Members of the Berlin Planning Commission showed little enthusiasm for a proposal presented to break a 2-acre property on West Street into several flag lots.

West Street subdivision rendering

Subdivision plans for a 2.42-acre property along West Street were reviewed last week by the Berlin Planning Commission.
Rendering courtesy Atlantic Group

By Charlene Sharpe, Associate Editor

Members of the town’s planning commission showed little enthusiasm for a group of flag lots proposed for West Street. 

The Berlin Planning Commission last week expressed concerns regarding a proposal presented to break a 2-acre property on West Street into several flag lots. Commission members said having multiple lots share an access would open up a can of worms.

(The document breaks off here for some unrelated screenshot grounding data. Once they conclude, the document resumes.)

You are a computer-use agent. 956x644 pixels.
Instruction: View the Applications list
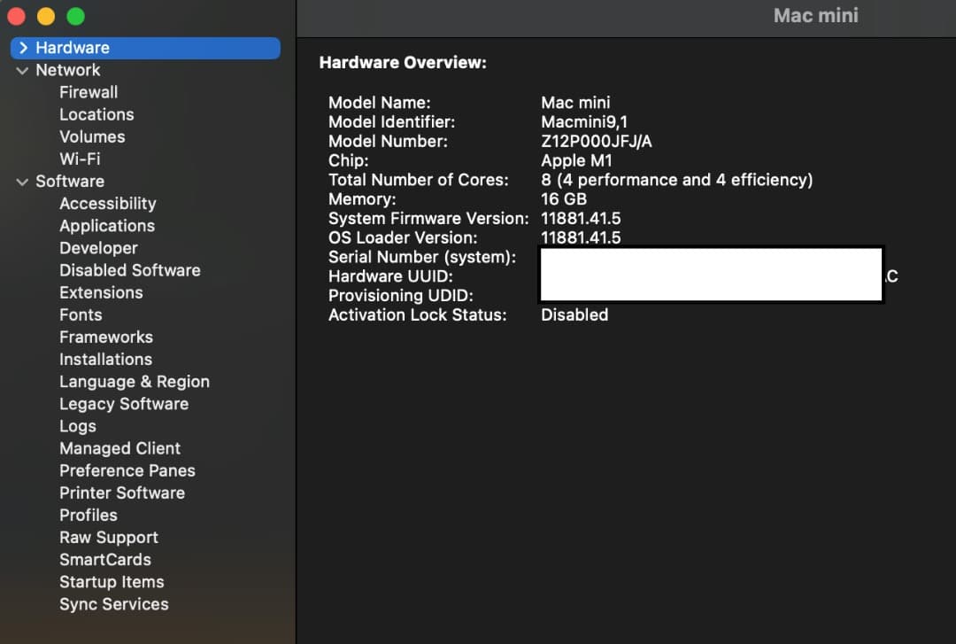(x=107, y=225)
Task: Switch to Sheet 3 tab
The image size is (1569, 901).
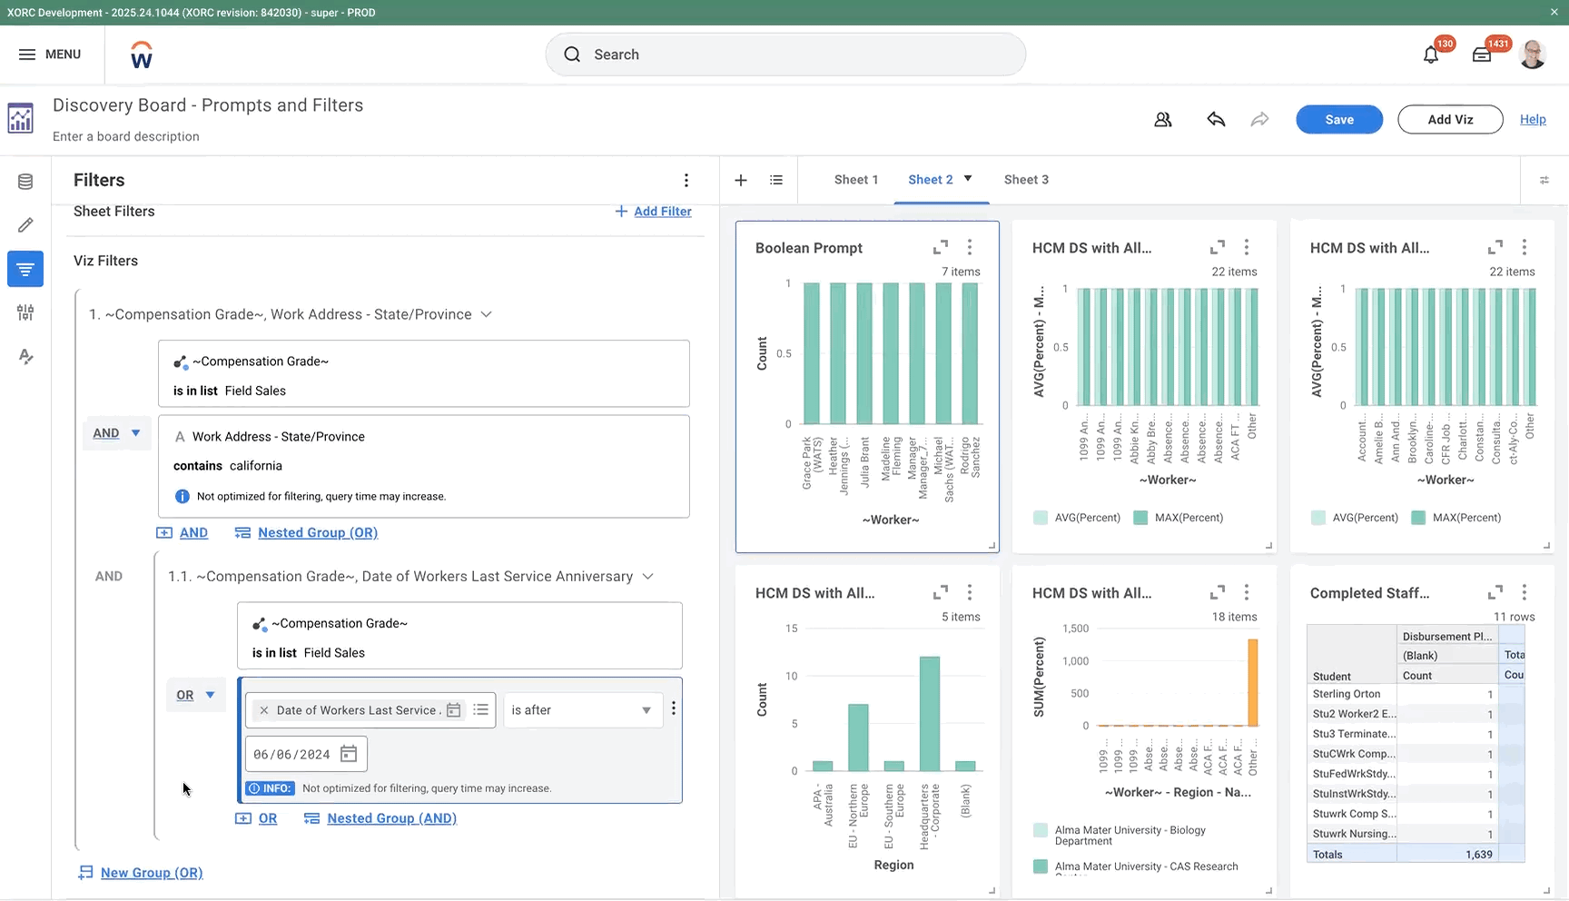Action: 1026,180
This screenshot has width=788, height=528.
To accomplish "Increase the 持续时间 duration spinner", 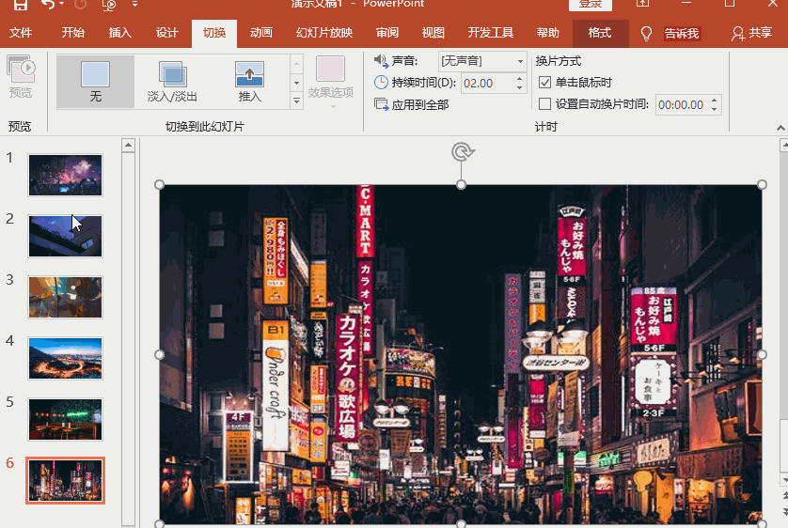I will pyautogui.click(x=520, y=79).
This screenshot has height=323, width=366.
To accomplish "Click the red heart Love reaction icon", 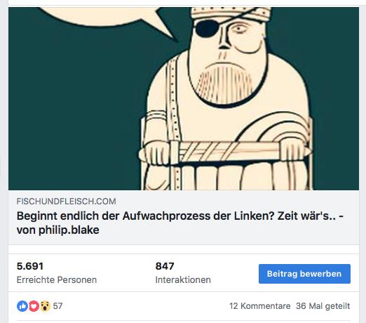I will 34,306.
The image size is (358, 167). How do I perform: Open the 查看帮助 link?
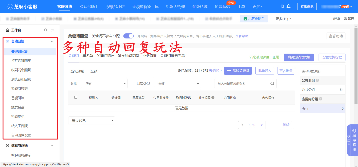242,36
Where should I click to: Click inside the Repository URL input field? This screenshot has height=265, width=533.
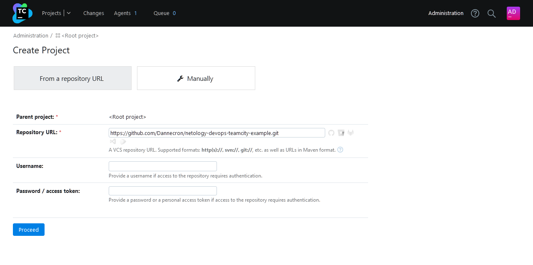coord(217,133)
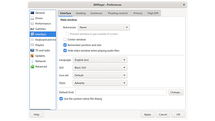Open TV and radio settings icon
The image size is (215, 121).
(32, 51)
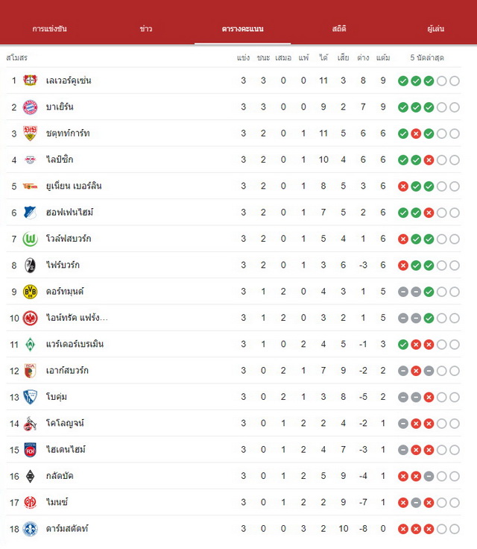This screenshot has width=477, height=549.
Task: Click the ดาร์มสตัดท์ team name
Action: (x=67, y=529)
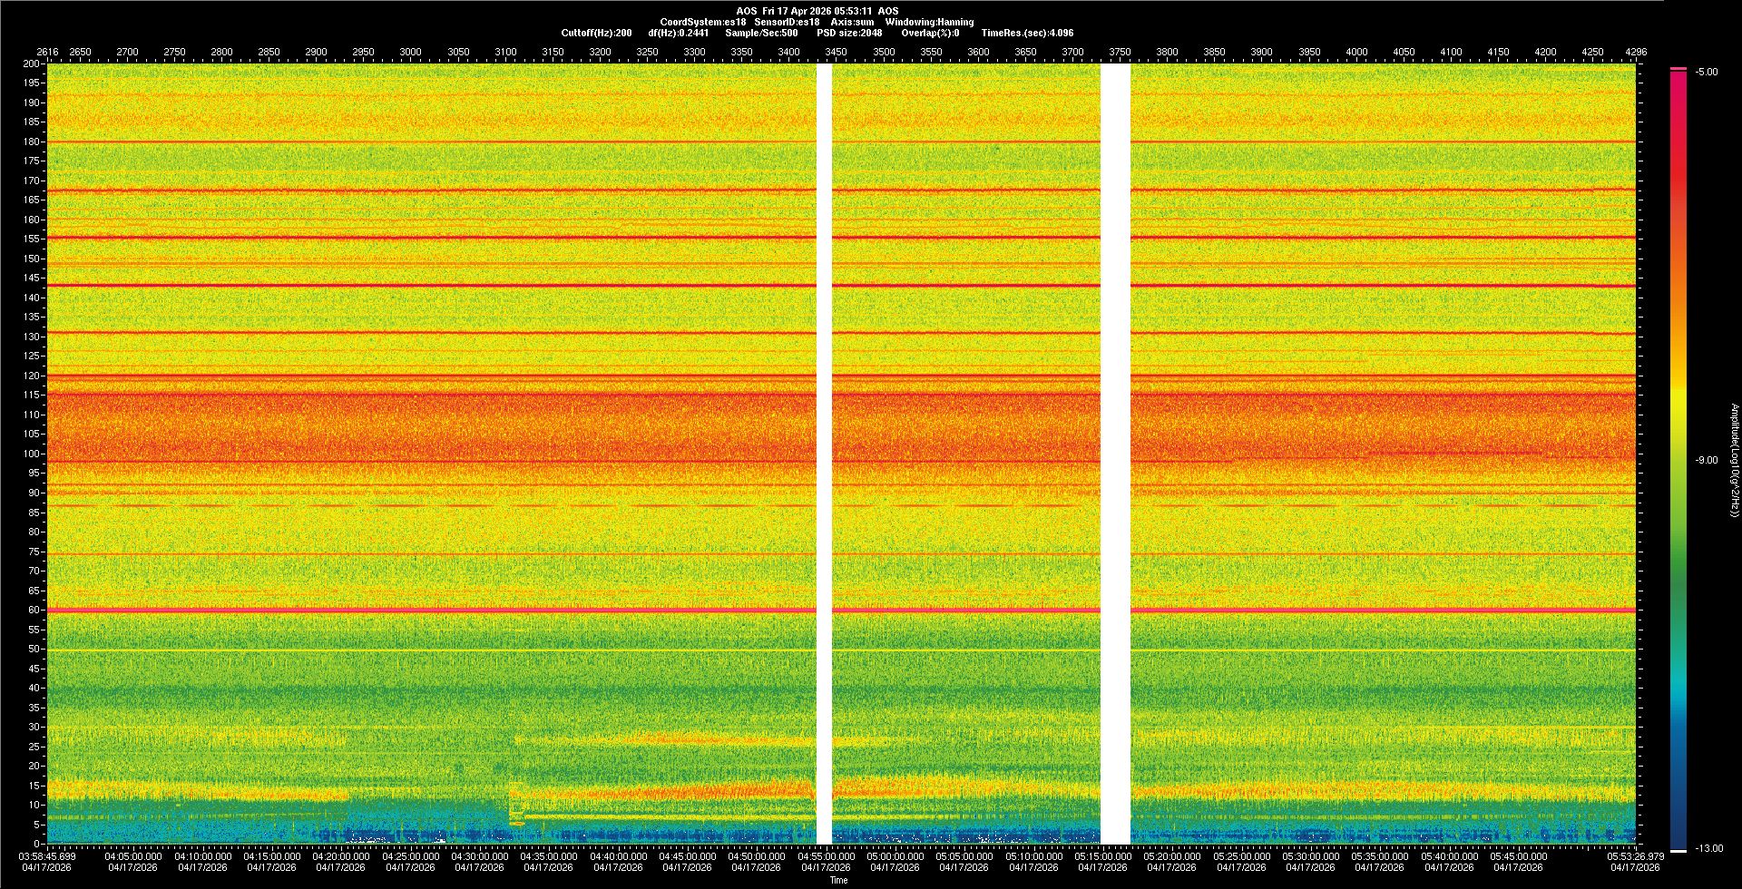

“This is not what we need here,” commission member Ron Cascio said. “You tried, but this is just a mess.”

Chris Carbaugh of the Atlantic Group approached the commission last week to get input on his clients’ plan to subdivide a 2.42-acre property on West Street into four single family home lots. One lot would contain the property’s existing single family home while the other three could be flag lots that could be serve as sites for other single family homes. Carbaugh said he felt the proposal supported Berlin’s aim to have more infill development. He added that the town’s code did include a definition for flag lots and only prohibited them in the historic district. 

“This is a concept plan, very preliminary,” he said, “just to get your thoughts on the flag lot concept.”

Commission member Newt Chandler said he’d been in town a long time and flag lots had always been frowned upon because officials realized if they allowed it for one property others would want to do something similar.

“It opens up the door to everybody that’s got room in the back,” he said. 

Cascio said that since this proposal had been on the agenda he’d already had other people ask him if they could do flag lots on their properties. Commission member Chris Denny said a major issue with the proposal would be the need for stormwater management. 

“The stormwater’s going to have to be addressed before anything else gets built,” he said. “That seems to be the consensus of the people who live there.”

Chandler said the property owners should just attempt to subdivide, which is addressed in the town’s code, if they wanted to build more on the property. 

Resident Ed Hammond told the commission he’d subdivided several years ago and had been told to adhere to different minimum requirements than Carbaugh proposed. Hammond also talked about the extensive stormwater issues already existing in the Bottle Branch watershed. 

“The town has known for more than 30 years that the culverts under Route 113 are undersized,” he said. “What this means, new water that is generated by development in Bottle Branch watershed, if it can’t pool it goes to me and it floods my land.”

Resident Glen Davis said he felt allowing the flag lots was a slippery slope. He said Burley Street, for example, had deep lots.

“Every one of them could come in and say I want to build two houses in the back of my lot,” he said.

Resident Marie Velong said she thought the flag lot proposal was in line with the town’s infill goals but acknowledged that stormwater was an issue in Berlin. 

“We are not paying attention to stormwater management in the least in this town,” she said. “To pretend that we are is incredibly aggravating.”

Carbaugh said he knew there were stormwater concerns in Berlin but that developers were required to address stormwater management when they did projects. He stressed that his clients felt the flag lot proposal was the best way to promote infill development with the subject property. Chandler said they should just try to develop the property under the town’s existing subdivision requirements. 

“If you’re going to do what you’re doing here you need to have a town approved subdivision that meets subdivision requirements,” Chandler said.